29 Queen Esther daughter of Abihail, along with the Jew Mordecai, gave full written authority, confirming this second letter about Purim.30Letters were sent wishing peace and security to all the Jews, to the one hundred and twenty-seven provinces of the kingdom of Ahasuerus,31and giving orders that these days of Purim should be observed at their appointed seasons, as the Jew Mordecai and Queen Esther enjoined on the Jews, just as they had laid down for themselves and for their descendants regulations concerning their fasts and their lamentations. 32The command of Queen Esther fixed these practices of Purim, and it was recorded in writing.
We need to take to hear the call to courage and conviction.  The courage to take a stand, to stand up for what is right.

But it is from this kind of story too that Jewish people have also learned to live with another culture.

The final three verses of a very short chapter 10 tell us what happened to Mordecai.

The ability to take your stand, stand up for what you believe and walk with a culture this is a message for us to take to heart.

10King Ahasuerus laid tribute on the land and on the islands of the sea. 2All the acts of his power and might, and the full account of the high honour of Mordecai, to which the king advanced him, are they not written in the annals of the kings of Media and Persia? 3For Mordecai the Jew was next in rank to King Ahasuerus, and he was powerful among the Jews and popular with his many kindred, for he sought the good of his people and interceded for the welfare of all his descendants.

Where are we in our society?

Some would have us believe – among them George Carey, that we face this kind of persecution in our society.

I do not believe that to be the case.

There are societies where Christian people face this kind of persecution.  We need to be supportive of them and not keep silent but speak out.

But this is not a society where there is such persecution.  We must speak out, we must have the courage of our convictions. 

As Mordecai ‘sought out the good of his people and interceded for their welfare’ so too must we.

But we need also to work with what can be an alien and even a hostile culture and make it work for what is right and for what is just.

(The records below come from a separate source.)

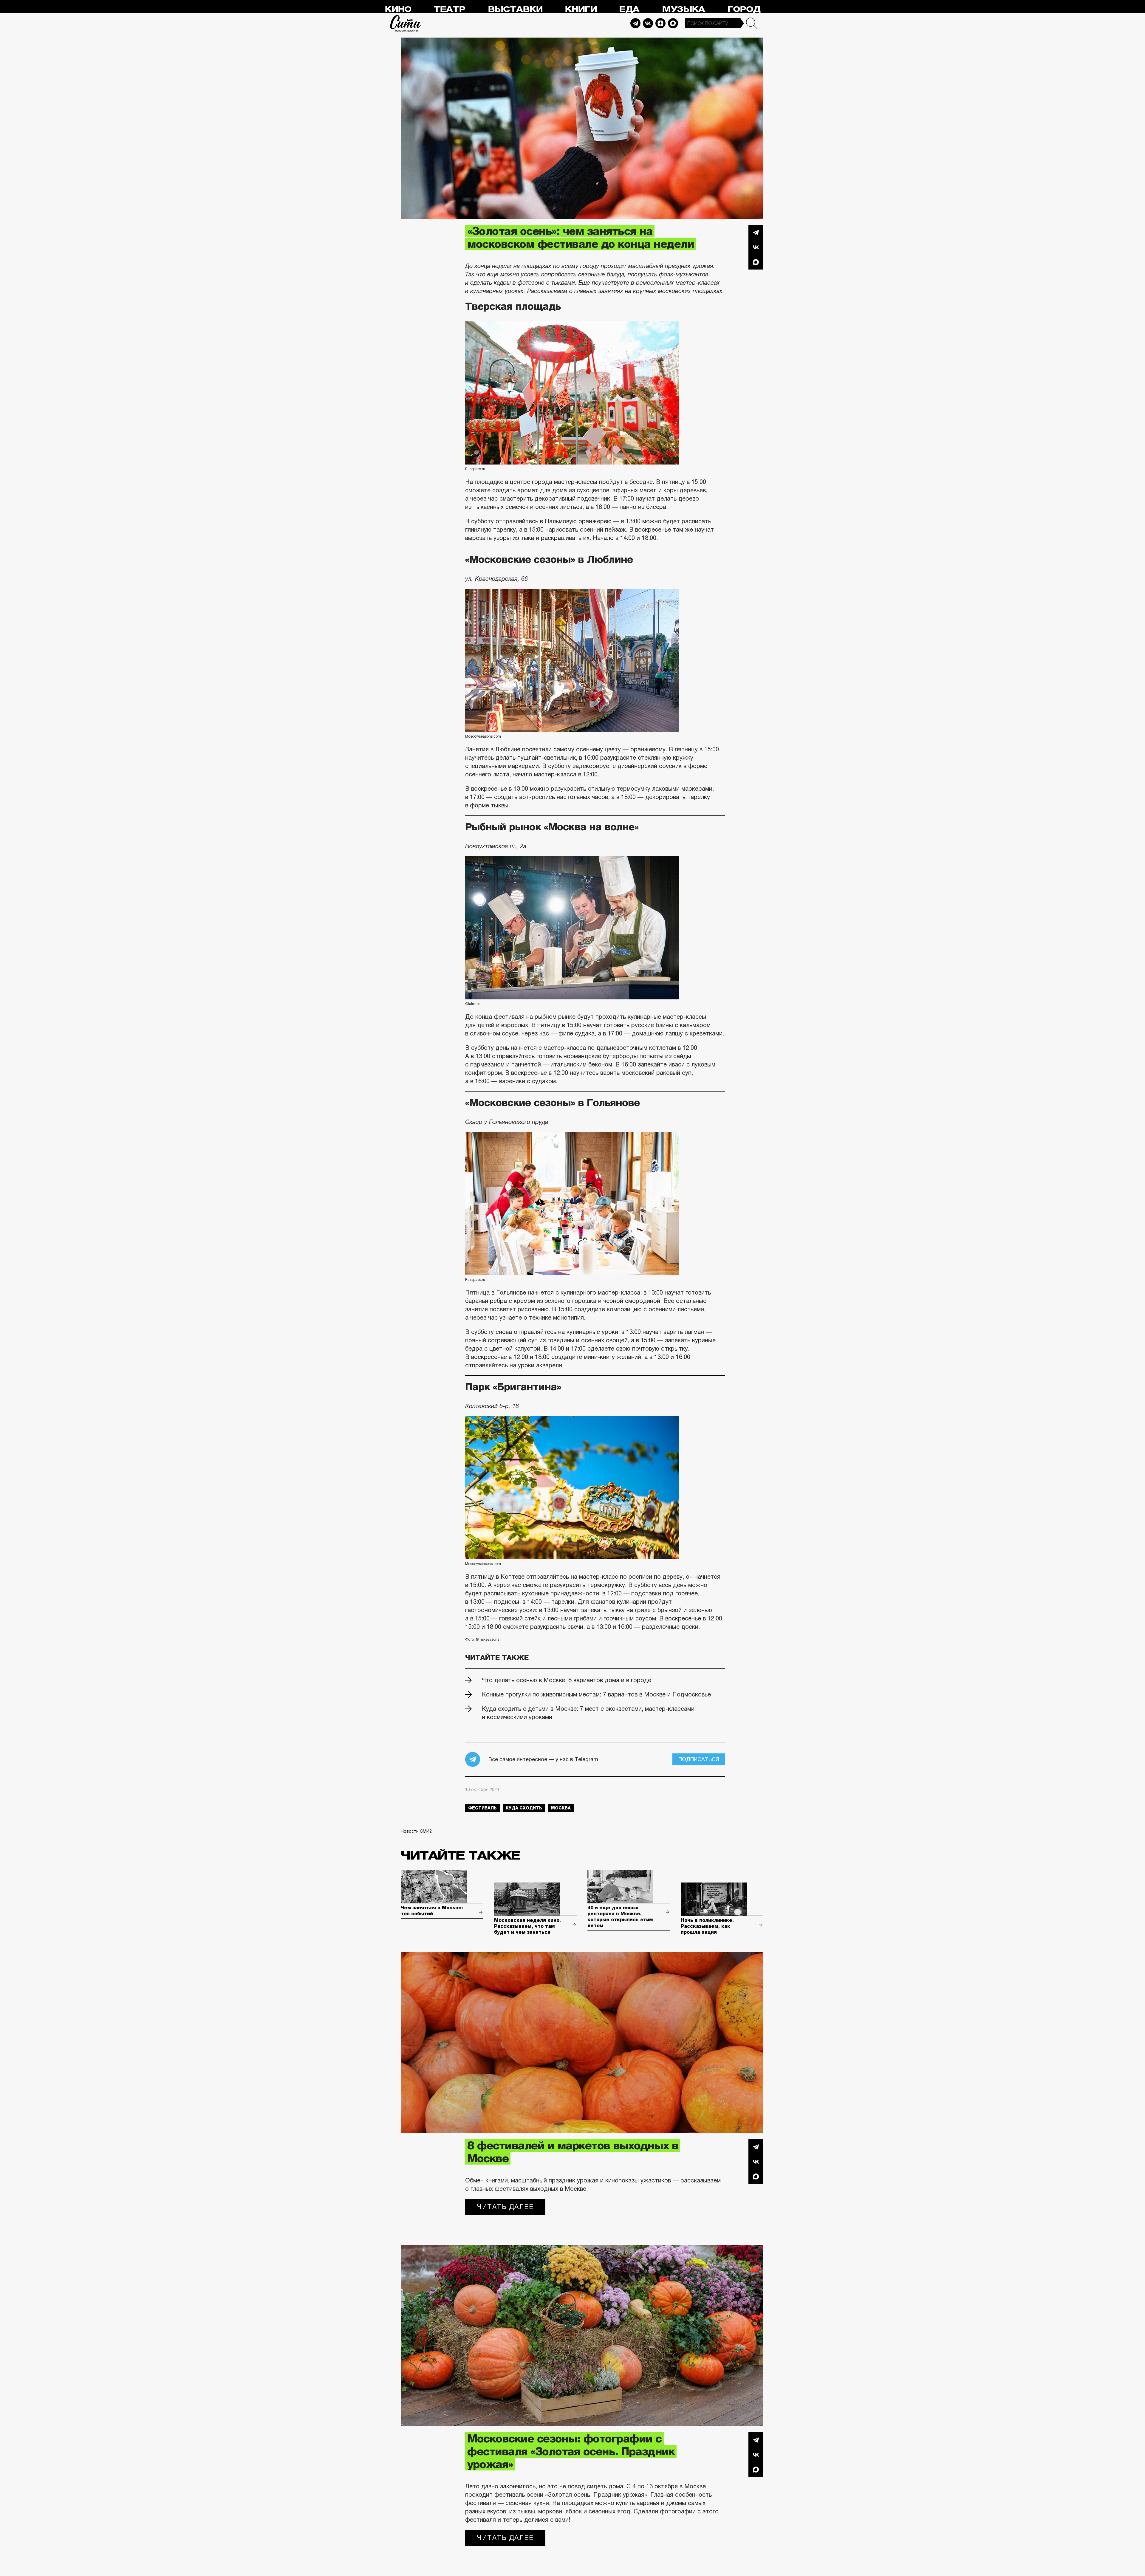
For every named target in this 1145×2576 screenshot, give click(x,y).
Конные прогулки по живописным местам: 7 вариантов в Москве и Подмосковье (596, 1694)
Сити (405, 23)
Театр (449, 9)
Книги (581, 9)
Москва (561, 1808)
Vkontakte (648, 23)
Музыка (683, 9)
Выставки (515, 9)
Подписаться (698, 1759)
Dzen (660, 23)
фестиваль (482, 1808)
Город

You could also argue that we have the opportunity often in our society to be as Mordecai ended up – and play our part within that society to shape it in the way it should be.  In a month when the Government has promised matched funding for all we raise in Christian Aid week as a way of using development aid we should rejoice at that and make the most of the opportunity it presents.  While at the same time taking a stand for the justice that is at the heart of our faith in our society too.

We must look to the Jesus who said,

46I have come as light into the world, so that everyone who believes in me should not remain in the darkness. 47I do not judge anyone who hears my words and does not keep them, for I came not to judge the world, but to save the world.